Apache flume with kafka source, kafka sink and memory channel - throwing UNKNOWN_TOPIC_OR_PARTITION

I am new to Apache flume https://flume.apache.org/. For one of the use-case, I need to move data from the Kafka topic on one cluster (bootstrap: bootstrap1, topic: topic1) to topic with different name in a different cluster (bootstrap: bootstrap2, topic: topic2). There are another use-cases in same project which fits best for flume and I need to use same flume pipeline for this use-case though there are other options to copy from Kafka to Kafka.
I tried below configs and the results are as mentioned in each options.
#1: telnet to kafka sink (bootstrap2, topic2) --> works perfect.
configs:
a1.sources = r1
a1.sinks = k1
a1.channels = c1
# Describe/configure the source
a1.sources.r1.type = netcat
a1.sources.r1.bind = localhost
a1.sources.r1.port = 44444
# Describe the sink
a1.sinks.k1.type = org.apache.flume.sink.kafka.KafkaSink
a1.sinks.k1.kafka.topic = topic2
a1.sinks.k1.kafka.bootstrap.servers = bootstrap2
a1.sinks.k1.kafka.flumeBatchSize = 100
a1.sinks.k1.kafka.producer.acks = 1
a1.sinks.k1.kafka.producer.linger.ms = 1
# Use a channel which buffers events in memory
a1.channels.c1.type = memory
a1.channels.c1.capacity = 1000
a1.channels.c1.transactionCapacity = 100
# Bind the source and sink to the channel
a1.sources.r1.channels = c1
a1.sinks.k1.channel = c1
#2: kafka as source(bootstrap1, topic1) and logger as sink --> works perfect.

(Rows of pointing data)
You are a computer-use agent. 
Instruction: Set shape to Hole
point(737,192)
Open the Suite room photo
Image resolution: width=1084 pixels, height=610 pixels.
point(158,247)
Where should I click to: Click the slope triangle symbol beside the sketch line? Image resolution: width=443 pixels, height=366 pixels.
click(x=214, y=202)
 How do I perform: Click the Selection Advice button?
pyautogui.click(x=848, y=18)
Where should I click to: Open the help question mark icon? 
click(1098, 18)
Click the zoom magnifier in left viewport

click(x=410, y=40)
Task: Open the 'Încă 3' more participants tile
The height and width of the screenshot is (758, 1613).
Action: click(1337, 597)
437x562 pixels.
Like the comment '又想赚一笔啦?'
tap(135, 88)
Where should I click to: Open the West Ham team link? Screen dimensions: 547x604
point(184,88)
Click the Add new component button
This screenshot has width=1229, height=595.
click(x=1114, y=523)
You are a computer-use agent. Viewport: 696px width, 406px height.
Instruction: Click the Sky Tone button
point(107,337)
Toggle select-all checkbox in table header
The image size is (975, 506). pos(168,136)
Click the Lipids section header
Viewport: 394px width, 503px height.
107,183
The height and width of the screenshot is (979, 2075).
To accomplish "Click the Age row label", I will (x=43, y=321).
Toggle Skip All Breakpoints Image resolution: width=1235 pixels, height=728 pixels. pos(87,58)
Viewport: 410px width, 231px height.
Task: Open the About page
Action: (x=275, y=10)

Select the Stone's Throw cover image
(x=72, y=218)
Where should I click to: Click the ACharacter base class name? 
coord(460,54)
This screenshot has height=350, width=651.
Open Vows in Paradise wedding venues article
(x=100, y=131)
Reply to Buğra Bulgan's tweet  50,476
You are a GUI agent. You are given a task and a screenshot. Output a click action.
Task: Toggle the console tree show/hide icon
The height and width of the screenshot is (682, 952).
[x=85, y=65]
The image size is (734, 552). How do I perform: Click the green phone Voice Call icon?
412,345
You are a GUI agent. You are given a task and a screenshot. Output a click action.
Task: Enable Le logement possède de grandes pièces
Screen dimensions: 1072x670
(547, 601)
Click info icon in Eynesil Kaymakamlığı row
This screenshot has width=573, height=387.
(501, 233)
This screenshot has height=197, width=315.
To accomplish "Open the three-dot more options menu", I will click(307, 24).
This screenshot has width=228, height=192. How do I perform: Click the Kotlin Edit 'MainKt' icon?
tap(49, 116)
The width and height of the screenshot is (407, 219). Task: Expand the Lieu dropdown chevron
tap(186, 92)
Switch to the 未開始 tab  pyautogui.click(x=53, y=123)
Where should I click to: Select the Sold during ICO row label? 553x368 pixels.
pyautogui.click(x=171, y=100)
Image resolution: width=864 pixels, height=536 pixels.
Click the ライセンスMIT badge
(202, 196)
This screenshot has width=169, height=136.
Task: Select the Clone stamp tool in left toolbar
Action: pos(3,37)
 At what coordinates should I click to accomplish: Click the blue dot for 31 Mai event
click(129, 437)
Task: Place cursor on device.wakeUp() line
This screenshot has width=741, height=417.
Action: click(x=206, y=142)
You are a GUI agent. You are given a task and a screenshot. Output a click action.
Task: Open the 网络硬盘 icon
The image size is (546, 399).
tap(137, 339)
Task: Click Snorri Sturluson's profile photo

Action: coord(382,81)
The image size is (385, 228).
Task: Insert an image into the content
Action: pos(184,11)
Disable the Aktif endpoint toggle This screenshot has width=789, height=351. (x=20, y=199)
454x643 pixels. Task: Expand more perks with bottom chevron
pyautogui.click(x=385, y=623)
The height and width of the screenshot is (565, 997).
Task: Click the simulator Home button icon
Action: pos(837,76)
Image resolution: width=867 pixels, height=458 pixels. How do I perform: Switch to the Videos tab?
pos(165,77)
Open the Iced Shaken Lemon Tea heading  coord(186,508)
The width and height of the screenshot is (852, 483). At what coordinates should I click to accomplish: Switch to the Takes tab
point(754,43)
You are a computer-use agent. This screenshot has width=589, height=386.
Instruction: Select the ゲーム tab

● **WHAT THIS EXERCISE ASKS**
[A] In the forum post about Apache Flume, why does the poster insist on using Flume for the Kafka-to-Kafka copy when other options exist? Answer in one to three sentences.
[B] Summarize the forum post about Apache Flume in two sentences.
[C] Write the next part of the forum post about Apache Flume, picking up right after its final line.
These records were taken from a separate source.

● **RESPONSES TO THE TASKS**
[A] Other use-cases in the same project fit Flume best. The poster needs the same Flume pipeline to handle this use-case as well.

[B] The poster is new to Apache Flume and needs to move data from topic1 on one Kafka cluster (bootstrap1) to topic2 on a different cluster (bootstrap2), using Flume because the same pipeline serves other use-cases in the project. A setup with a netcat source feeding a Kafka sink on bootstrap2 and topic2 through a memory channel works perfectly, and so does one with Kafka on bootstrap1 and topic1 as the source and a logger as the sink.

[C]
a1.sources = r1
a1.sinks = k1
a1.channels = c1
# Describe/configure the source
a1.sources.r1.type = org.apache.flume.source.kafka.KafkaSource
a1.sources.r1.batchSize = 10
a1.sources.r1.batchDurationMillis = 2000
a1.sources.r1.kafka.bootstrap.servers = bootstrap1
a1.sources.r1.kafka.topics = topic1
a1.sources.r1.kafka.consumer.group.id = flume-gis-consumer
a1.sources.r1.backoffSleepIncrement = 1000
# Describe the sink
a1.sinks.k1.type = logger
# Use a channel which buffers events in memory
a1.channels.c1.type = memory
a1.channels.c1.capacity = 1000
a1.channels.c1.transactionCapacity = 100
# Bind the source and sink to the channel
a1.sources.r1.channels = c1
a1.sinks.k1.channel = c1
#3: kafka as source (bootstrap1, topic1) and kafka as sink(bootstrap2, topic2) --> gives error as mentioned below the config.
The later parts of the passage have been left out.